■ **WORK ORDER**
Once you find the line that contains "703x437 pixels.", write out that line and every line after it to the end of the records, exactly and with nothing else.

■ **INPUT MATERIAL**
==*==
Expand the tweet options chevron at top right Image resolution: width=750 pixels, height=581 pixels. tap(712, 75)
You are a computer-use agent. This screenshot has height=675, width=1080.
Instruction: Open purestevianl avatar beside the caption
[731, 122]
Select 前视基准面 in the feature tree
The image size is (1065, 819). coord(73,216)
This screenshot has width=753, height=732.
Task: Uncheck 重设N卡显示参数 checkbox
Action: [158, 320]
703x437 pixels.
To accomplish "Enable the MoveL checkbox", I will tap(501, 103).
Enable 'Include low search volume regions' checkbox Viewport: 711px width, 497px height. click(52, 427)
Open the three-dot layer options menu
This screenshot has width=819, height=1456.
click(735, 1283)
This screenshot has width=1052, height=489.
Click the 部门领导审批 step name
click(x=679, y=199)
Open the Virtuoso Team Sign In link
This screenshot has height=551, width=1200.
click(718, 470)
==*==
■ **SOLUTION TO THIS TASK**
703x437 pixels.
To accomplish "Enable the MoveL checkbox", I will tap(501, 103).
Enable 'Include low search volume regions' checkbox Viewport: 711px width, 497px height. click(52, 427)
Open the three-dot layer options menu
This screenshot has width=819, height=1456.
click(735, 1283)
This screenshot has width=1052, height=489.
Click the 部门领导审批 step name
click(x=679, y=199)
Open the Virtuoso Team Sign In link
This screenshot has height=551, width=1200.
click(718, 470)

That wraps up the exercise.